A investigação sobre o desvio de R$ 1 bilhão que afetou o ecossistema do Pix resultou na prisão de um suspeito-chave em São Paulo. Um funcionário de 48 anos confessou ter recebido R$ 5 mil para entregar senhas, permitindo que criminosos realizassem o maior ataque da história ao sistema financeiro do país.
A Polícia Civil de São Paulo prendeu o homem apontado como a peça fundamental na fraude bilionária que abalou a confiança no ecossistema de pagamentos instantâneos, o Pix. O detido, João Nazareno Roque, de 48 anos, era funcionário terceirizado de uma empresa de tecnologia que conecta instituições financeiras ao Banco Central para processar transações, incluindo o Pix.
O golpe, que gerou um prejuízo estimado em até R$ 1 bilhão, não foi uma invasão direta ao sistema do Banco Central, mas sim um ataque à infraestrutura de uma empresa intermediária, a C&M Software. Segundo a polícia, João Nazareno foi aliciado por uma quadrilha e, em troca de R$ 5 mil, forneceu suas credenciais de acesso.

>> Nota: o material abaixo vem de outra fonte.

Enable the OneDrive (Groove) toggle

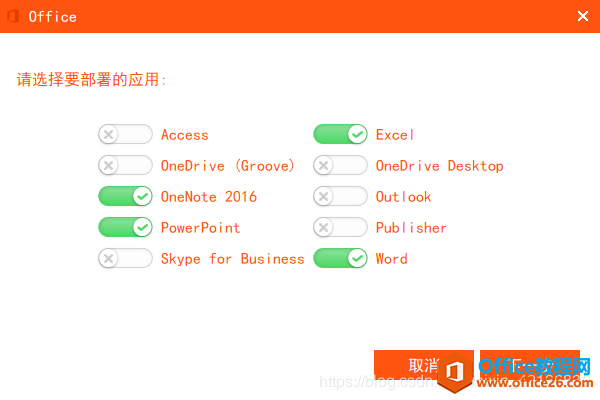pos(125,165)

Com as senhas em mãos, os criminosos conseguiram autorizar transferências massivas a partir de contas de reserva dos bancos, explorando essa porta de entrada para o sistema.
A prisão ocorreu na noite de quinta-feira (3), no bairro de Taipas, na Zona Norte da capital, e foi efetuada pela Divisão de Combate a Crimes Cibernéticos (DCCIBER). As autoridades conseguiram bloquear uma das contas usadas no esquema, que continha R$ 270 milhões.
O Banco Central reforçou em comunicado que a segurança da plataforma do Pix não foi violada e que o problema de segurança ocorreu em um dos agentes privados que se conectam ao sistema. A investigação agora foca em identificar os outros membros da organização criminosa e em rastrear o destino do dinheiro.